_THE DATA:_

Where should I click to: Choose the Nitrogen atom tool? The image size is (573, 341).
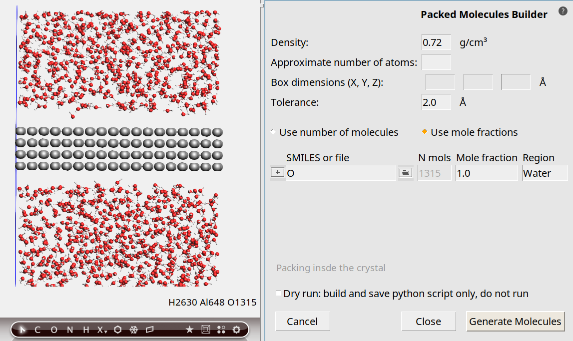pyautogui.click(x=70, y=330)
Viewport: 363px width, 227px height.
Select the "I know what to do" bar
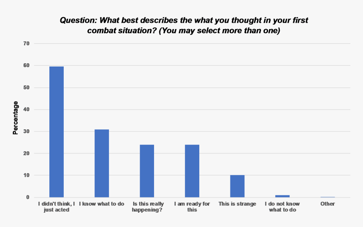(x=102, y=163)
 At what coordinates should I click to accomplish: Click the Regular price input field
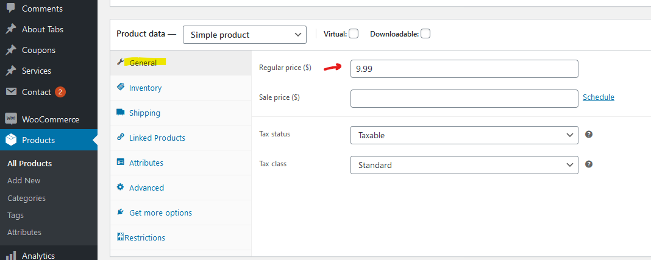coord(464,69)
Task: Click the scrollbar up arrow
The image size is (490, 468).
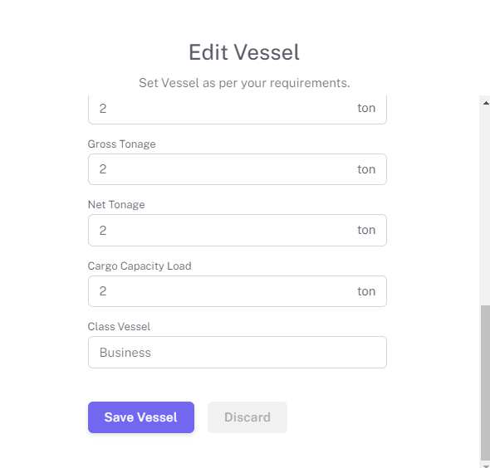Action: pos(486,103)
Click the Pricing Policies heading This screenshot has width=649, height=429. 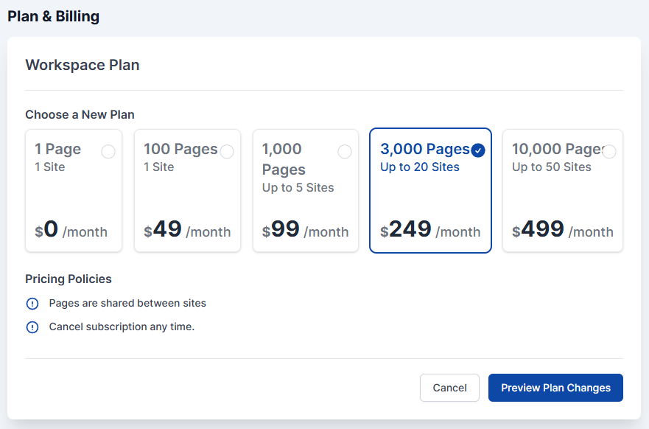[69, 279]
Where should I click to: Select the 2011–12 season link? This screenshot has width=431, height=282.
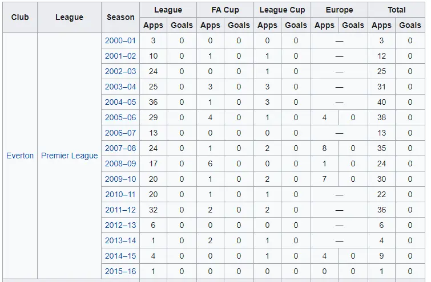pyautogui.click(x=120, y=210)
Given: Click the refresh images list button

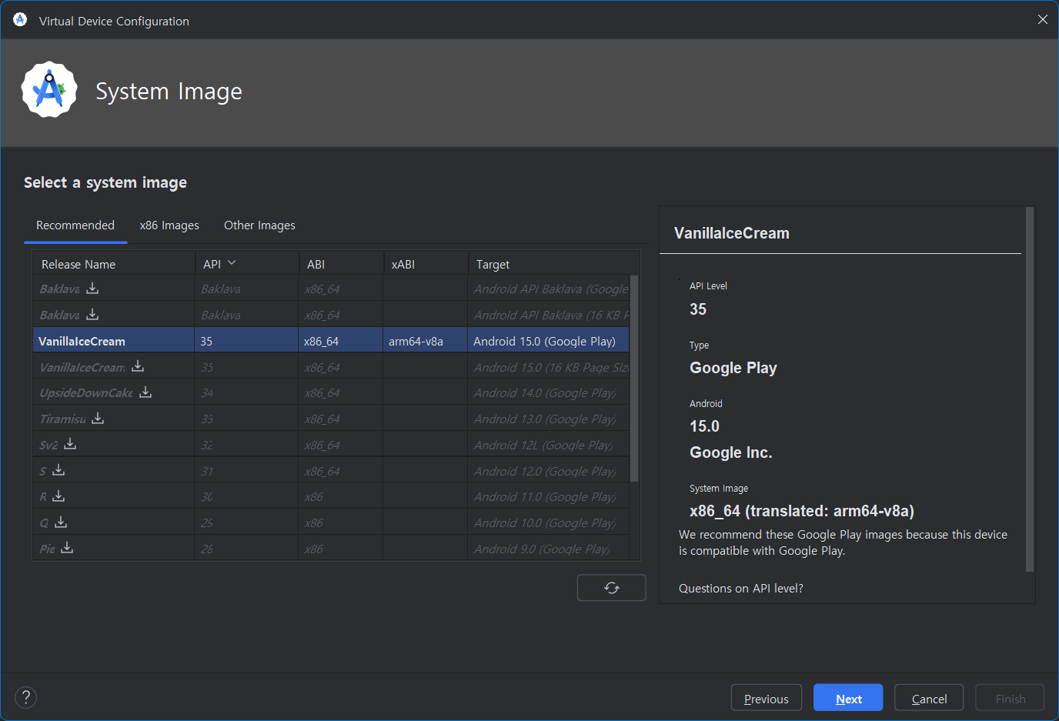Looking at the screenshot, I should [612, 588].
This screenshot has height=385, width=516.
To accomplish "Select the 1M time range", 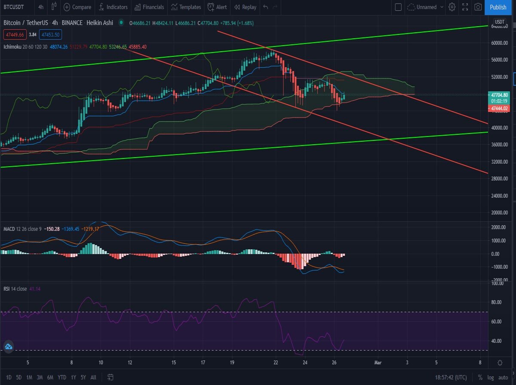I will click(29, 377).
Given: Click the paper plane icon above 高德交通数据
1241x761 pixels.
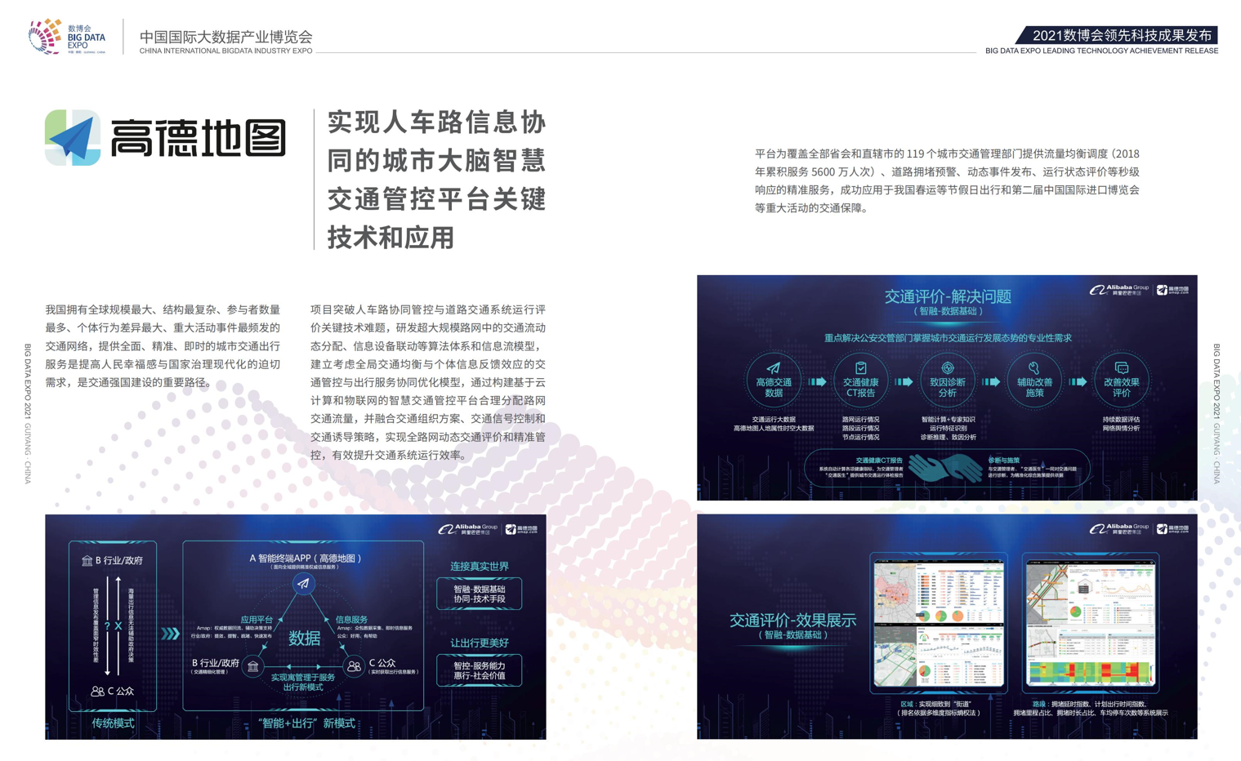Looking at the screenshot, I should click(x=773, y=367).
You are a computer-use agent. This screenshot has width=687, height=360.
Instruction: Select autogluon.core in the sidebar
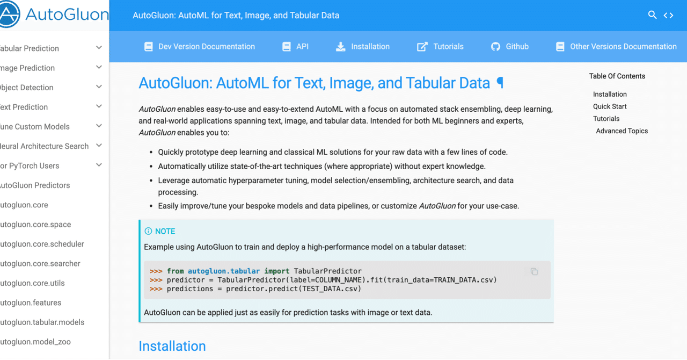pyautogui.click(x=24, y=205)
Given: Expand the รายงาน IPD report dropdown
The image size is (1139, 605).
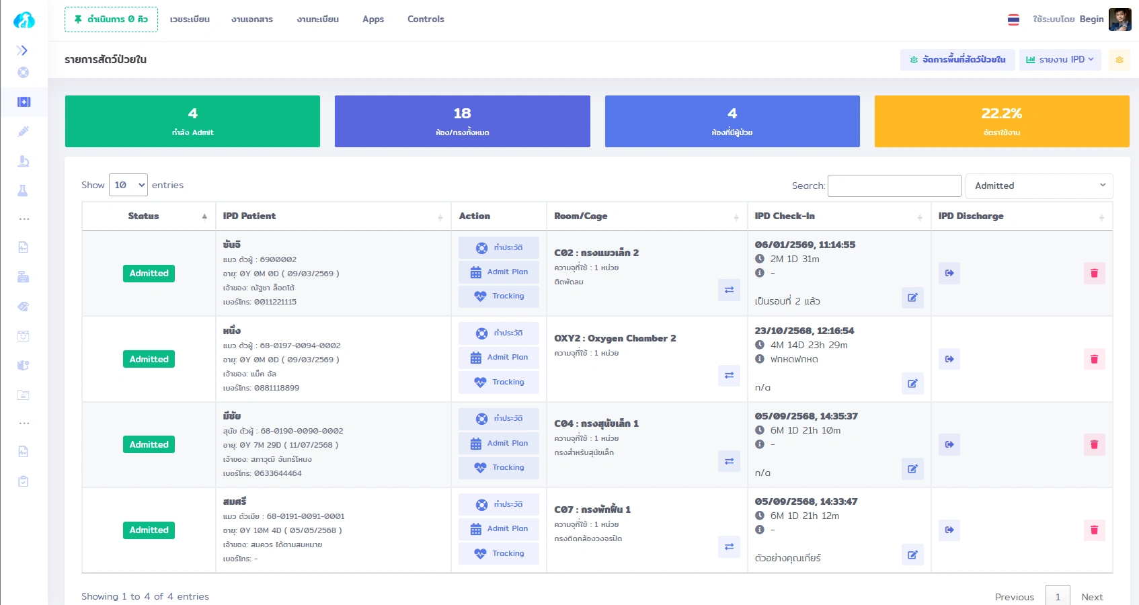Looking at the screenshot, I should (x=1060, y=60).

_WORK REQUIRED:_ With the pictures excluded, transcribe word for word only the lines from the one containing "You are a computer-use" through the last line of the records.

_EXERCISE RESPONSE:_
You are a computer-use agent. This screenshot has width=687, height=360.
Instruction: Select autogluon.core in the sidebar
pyautogui.click(x=24, y=205)
Given: Expand the รายงาน IPD report dropdown
The image size is (1139, 605).
Looking at the screenshot, I should (x=1060, y=60).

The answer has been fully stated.